*Document:*
___

October 30, 2019

Kristin Youngling: Designing with data at Ogilvy


Featuring
Kristin Youngling

Kristin Youngling

Senior Director of Data Strategy, Ogilvy

Kristin Youngling is the Senior Director of Data Strategy at Ogilvy. Before that, she’s worked at Effective Inc. and BrightLine. She graduated from Boston University in 2009 with a BA in Economics and International Relations. This interview is from a series of interviews done at Service Design Week in 2018.

Eli Woolery: Kristin Youngling, Senior Director of Data Strategy at Ogilvy. Welcome to Conversations.

Kristin: Thanks for having me.

Eli: What is a day in the life of the data strategy team at Ogilvy look like?

Kristin: It’s incredibly varied. We typically spend probably about 70% of our day working directly with clients across different industries and really helping them understand, based on the data that they have, what is valuable and how should they be leveraging it to support experience design, product initiatives, as well as service design initiatives. 

And then I’d say the other portion of our time is really spent just trying to evangelize our practice within the broader Ogilvy organization as we look to really expand our digital footprint.

___

*Given problem a:*
According to the interview page, roughly what share of its day does the data strategy team at Ogilvy spend working directly with clients?
The listing that comes next is unrelated to the interview page.

*Text and element pointing records:*
___

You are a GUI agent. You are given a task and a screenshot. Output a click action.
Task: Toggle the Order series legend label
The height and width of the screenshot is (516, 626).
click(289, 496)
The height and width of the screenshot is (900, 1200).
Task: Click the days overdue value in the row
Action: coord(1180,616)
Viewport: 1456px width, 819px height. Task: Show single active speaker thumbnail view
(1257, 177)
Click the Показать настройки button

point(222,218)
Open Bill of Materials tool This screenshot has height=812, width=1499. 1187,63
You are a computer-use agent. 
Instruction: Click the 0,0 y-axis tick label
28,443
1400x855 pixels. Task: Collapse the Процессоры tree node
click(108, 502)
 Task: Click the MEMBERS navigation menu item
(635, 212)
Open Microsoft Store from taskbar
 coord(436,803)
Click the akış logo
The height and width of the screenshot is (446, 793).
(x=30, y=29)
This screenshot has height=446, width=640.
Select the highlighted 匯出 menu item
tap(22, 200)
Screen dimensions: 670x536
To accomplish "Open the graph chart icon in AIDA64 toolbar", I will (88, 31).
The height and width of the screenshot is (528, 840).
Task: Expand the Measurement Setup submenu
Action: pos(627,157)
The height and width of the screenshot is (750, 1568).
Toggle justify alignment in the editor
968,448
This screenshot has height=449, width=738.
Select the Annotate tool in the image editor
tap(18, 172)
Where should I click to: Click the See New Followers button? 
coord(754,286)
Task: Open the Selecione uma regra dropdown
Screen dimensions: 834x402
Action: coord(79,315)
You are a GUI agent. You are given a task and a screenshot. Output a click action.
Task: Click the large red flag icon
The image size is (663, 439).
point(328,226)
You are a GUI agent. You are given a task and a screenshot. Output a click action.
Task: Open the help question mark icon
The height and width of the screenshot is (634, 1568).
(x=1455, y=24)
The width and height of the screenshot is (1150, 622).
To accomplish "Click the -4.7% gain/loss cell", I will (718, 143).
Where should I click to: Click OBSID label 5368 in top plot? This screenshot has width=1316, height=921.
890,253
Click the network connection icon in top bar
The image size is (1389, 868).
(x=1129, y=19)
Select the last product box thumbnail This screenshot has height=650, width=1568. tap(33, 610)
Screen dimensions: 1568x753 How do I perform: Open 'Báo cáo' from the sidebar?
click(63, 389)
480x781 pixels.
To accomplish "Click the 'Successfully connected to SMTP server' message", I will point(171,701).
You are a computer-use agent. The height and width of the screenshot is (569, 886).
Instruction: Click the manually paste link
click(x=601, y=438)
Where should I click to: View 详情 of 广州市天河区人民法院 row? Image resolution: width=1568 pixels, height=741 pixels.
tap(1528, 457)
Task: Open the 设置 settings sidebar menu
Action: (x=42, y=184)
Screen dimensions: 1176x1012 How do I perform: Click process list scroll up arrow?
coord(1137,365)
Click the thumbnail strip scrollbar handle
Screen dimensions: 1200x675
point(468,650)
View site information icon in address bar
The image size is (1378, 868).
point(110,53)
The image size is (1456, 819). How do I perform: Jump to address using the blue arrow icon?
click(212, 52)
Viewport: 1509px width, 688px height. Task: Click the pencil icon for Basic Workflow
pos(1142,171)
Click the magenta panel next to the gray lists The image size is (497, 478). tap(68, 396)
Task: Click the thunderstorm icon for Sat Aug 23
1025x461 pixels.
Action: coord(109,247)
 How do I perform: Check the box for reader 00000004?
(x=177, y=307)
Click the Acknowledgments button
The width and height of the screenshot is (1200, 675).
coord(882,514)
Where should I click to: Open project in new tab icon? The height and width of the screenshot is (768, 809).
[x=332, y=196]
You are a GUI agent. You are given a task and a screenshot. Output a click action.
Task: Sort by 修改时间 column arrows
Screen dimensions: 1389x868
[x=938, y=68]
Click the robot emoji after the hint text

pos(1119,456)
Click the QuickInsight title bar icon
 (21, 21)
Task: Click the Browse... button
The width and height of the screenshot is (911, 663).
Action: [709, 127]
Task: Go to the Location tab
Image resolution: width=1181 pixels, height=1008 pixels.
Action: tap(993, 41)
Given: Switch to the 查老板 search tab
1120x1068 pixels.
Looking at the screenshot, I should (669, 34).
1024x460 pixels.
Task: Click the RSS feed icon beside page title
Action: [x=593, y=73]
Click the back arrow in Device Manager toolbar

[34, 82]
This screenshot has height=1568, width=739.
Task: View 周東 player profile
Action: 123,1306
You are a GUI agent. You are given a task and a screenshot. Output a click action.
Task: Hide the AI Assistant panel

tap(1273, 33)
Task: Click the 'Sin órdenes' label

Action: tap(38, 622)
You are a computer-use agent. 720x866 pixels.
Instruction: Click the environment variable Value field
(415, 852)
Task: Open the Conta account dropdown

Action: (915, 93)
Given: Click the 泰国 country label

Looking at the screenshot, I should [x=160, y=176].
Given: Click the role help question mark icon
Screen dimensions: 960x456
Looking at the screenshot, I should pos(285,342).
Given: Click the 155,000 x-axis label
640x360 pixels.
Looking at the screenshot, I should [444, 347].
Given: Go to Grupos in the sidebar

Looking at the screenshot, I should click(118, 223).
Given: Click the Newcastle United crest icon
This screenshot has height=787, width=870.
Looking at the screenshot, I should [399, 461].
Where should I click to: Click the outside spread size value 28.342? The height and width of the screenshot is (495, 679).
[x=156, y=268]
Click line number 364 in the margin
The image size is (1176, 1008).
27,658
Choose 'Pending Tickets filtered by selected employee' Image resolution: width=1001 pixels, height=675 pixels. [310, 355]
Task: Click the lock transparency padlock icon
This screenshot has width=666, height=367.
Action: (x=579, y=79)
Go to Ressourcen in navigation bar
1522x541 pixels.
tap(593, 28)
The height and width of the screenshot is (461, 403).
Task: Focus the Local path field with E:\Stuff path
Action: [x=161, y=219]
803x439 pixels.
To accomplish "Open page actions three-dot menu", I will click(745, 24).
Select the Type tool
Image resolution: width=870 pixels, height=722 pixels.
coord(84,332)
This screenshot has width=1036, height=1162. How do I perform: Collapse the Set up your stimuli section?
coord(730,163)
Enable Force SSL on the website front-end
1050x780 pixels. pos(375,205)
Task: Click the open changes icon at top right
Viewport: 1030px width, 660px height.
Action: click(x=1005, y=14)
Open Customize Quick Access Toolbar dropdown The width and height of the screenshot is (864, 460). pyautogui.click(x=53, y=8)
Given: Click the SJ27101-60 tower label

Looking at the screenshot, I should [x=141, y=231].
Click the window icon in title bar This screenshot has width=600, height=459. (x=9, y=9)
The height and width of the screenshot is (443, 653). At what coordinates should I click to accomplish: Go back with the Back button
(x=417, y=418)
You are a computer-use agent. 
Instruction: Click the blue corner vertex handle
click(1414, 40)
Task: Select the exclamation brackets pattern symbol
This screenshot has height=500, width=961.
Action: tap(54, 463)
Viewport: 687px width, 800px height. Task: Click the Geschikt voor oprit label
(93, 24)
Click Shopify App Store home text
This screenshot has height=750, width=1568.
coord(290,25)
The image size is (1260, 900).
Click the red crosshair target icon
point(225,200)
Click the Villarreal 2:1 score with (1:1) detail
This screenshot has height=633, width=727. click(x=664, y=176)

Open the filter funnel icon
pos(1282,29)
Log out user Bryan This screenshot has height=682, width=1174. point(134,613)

___

*Given problem b:*
In the listing, from the line with "Click the QuickInsight title bar icon" to the line with "Looking at the screenshot, I should click(118, 223).", substitute "Step" for "Instruction" and write those lines out again with nothing else changed.

*Correct response a:*
About 70% of its day.

*Correct response b:*
Click the QuickInsight title bar icon
 (21, 21)
Task: Click the Browse... button
The width and height of the screenshot is (911, 663).
Action: [709, 127]
Task: Go to the Location tab
Image resolution: width=1181 pixels, height=1008 pixels.
Action: tap(993, 41)
Given: Switch to the 查老板 search tab
1120x1068 pixels.
Looking at the screenshot, I should (669, 34).
1024x460 pixels.
Task: Click the RSS feed icon beside page title
Action: [x=593, y=73]
Click the back arrow in Device Manager toolbar

[34, 82]
This screenshot has height=1568, width=739.
Task: View 周東 player profile
Action: 123,1306
You are a GUI agent. You are given a task and a screenshot. Output a click action.
Task: Hide the AI Assistant panel

tap(1273, 33)
Task: Click the 'Sin órdenes' label

Action: tap(38, 622)
You are a computer-use agent. 720x866 pixels.
Step: Click the environment variable Value field
(415, 852)
Task: Open the Conta account dropdown

Action: (915, 93)
Given: Click the 泰国 country label

Looking at the screenshot, I should [x=160, y=176].
Given: Click the role help question mark icon
Screen dimensions: 960x456
Looking at the screenshot, I should pos(285,342).
Given: Click the 155,000 x-axis label
640x360 pixels.
Looking at the screenshot, I should [444, 347].
Given: Go to Grupos in the sidebar

Looking at the screenshot, I should click(118, 223).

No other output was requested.